Tufnell isn’t angling for the policy to be abandoned completely. The point of business property relief and agricultural property relief, introduced in the 1970s and the 1980s respectively, was to ensure that a farm or family business could continue trading after the owner’s death, protecting it from being sold and broken up. The plan now is that farms worth more than £1 million will not be eligible for relief, and those above will be subject to inheritance tax of 20 per cent, compared with the usual rate of 40 per cent.


Instead of returning to full relief, Tufnell argues it should be capped not at £1 million, but significantly higher, though he won’t give a number. On top of that, he argues for an “amnesty” for older and sicker farmers.


Tufnell still doesn’t think the policy should be completely reversed. “It’s still ridiculous that people like Jeremy Clarkson, James Dyson, can buy up agricultural land, overinflate this asset class and avoid tax,” he says. “We need just a small modification. It’s not a U-turn. It’s just a tweak of the policy, having listened and consulted with the industry.”

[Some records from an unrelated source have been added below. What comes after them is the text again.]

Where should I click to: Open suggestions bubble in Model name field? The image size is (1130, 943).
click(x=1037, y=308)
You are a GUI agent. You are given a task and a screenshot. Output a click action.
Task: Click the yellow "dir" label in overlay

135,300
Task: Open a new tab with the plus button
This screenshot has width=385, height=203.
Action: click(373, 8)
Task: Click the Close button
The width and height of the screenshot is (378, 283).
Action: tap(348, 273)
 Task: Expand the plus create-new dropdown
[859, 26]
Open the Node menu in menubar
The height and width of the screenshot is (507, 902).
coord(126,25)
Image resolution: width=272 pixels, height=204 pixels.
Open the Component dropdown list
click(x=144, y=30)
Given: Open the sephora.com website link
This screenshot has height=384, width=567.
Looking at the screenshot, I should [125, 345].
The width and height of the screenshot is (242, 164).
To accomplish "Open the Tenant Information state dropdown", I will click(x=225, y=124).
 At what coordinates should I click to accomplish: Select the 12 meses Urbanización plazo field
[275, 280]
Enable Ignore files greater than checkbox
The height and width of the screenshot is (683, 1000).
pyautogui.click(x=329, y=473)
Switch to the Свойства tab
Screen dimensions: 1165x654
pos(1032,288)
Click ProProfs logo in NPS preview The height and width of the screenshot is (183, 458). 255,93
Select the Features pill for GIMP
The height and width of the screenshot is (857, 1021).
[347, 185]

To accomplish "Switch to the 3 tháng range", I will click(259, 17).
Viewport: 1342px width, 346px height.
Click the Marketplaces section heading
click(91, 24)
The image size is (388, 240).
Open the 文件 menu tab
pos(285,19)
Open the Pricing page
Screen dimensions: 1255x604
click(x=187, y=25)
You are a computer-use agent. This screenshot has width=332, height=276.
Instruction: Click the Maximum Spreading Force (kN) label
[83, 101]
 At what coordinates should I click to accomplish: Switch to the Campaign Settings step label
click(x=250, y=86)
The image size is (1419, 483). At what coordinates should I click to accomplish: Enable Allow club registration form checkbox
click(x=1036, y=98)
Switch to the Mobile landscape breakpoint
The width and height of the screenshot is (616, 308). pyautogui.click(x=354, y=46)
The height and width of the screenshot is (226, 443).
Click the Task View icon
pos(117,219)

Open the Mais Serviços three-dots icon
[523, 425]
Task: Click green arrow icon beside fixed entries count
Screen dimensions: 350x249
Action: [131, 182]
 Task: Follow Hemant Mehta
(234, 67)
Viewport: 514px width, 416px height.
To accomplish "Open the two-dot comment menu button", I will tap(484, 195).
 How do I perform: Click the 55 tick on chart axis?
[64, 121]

At the moment, just two of Starmer’s army of 411 MPs have dared to publicly call for the policy to be changed: Steve Witherden, one of a handful of new MPs from the hard left, and Markus Campbell-Savours, son of Lord Campbell-Savours, the former MP for Workington.

Those reactions came last year when the budget was fresh in the memory.


It has been four months since then. “I’m not in this gig for fame or money or because I want to achieve a great position in government,” Tufnell says. “What matters to me is being able to look my constituents in the eye and say that I’ve done my best for them. I have tried internally. The decision to do this interview was not taken lightly.”


Are there more MPs who have been pushing for changes behind the scenes, and could we see their names appear now? Tufnell pauses. “There’s not that many that have gone out publicly,” he says carefully. “I’m not alone.”